Computational prediction of type III and IV secreted effectors in gram-negative bacteria

Abstract

In this review, we provide an overview of the methods employed in four recent studies that described novel methods for computational prediction of secreted effectors from type III and IV secretion systems in Gram-negative bacteria. We present the results of these studies in terms of performance at accurately predicting secreted effectors and similarities found between secretion signals that may reflect biologically relevant features for recognition. We discuss the Web-based tools for secreted effector prediction described in these studies and announce the availability of our tool, the SIEVE server (http://www.sysbep.org/sieve).
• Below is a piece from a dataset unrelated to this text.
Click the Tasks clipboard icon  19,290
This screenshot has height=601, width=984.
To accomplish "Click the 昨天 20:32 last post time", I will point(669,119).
Finally, we assess the accuracies of the three type III effector prediction methods on a small set of proteins not known prior to the development of these tools that we recently discovered and validated using both experimental and computational approaches. Our comparison shows that all methods use similar approaches and, in general, arrive at similar conclusions. We discuss the possibility of an order-dependent motif in the secretion signal, which was a point of disagreement in the studies. Our results show that there may be classes of effectors in which the signal has a loosely defined motif and others in which secretion is dependent only on compositional biases. Computational prediction of secreted effectors from protein sequences represents an important step toward better understanding the interaction between pathogens and hosts.

FIG. 1.

Machine learning approaches to secreted effector identification. Each of the methods described in this review follows a similar process. Step 1, sets of known secreted effectors (positive examples) and proteins that are not secreted or assumed to be not secreted (negative examples) are chosen. Step 2, features of the protein sequence (e.g., amino acid conservation, sequence, phylogenetic distribution, etc.) are derived from all proteins and transformed into a numeric representation. Step 3, a machine learning algorithm (e.g., a support vector machine) learns to discriminate the positive examples from negative examples in a high-dimensional space formed by the chosen protein features. Step 4, the performance of the approach is assessed by applying the model learned in step 3 to independent examples that were not included in the training. Step 5, experimental validation must then be applied to finally determine whether or not a protein is secreted.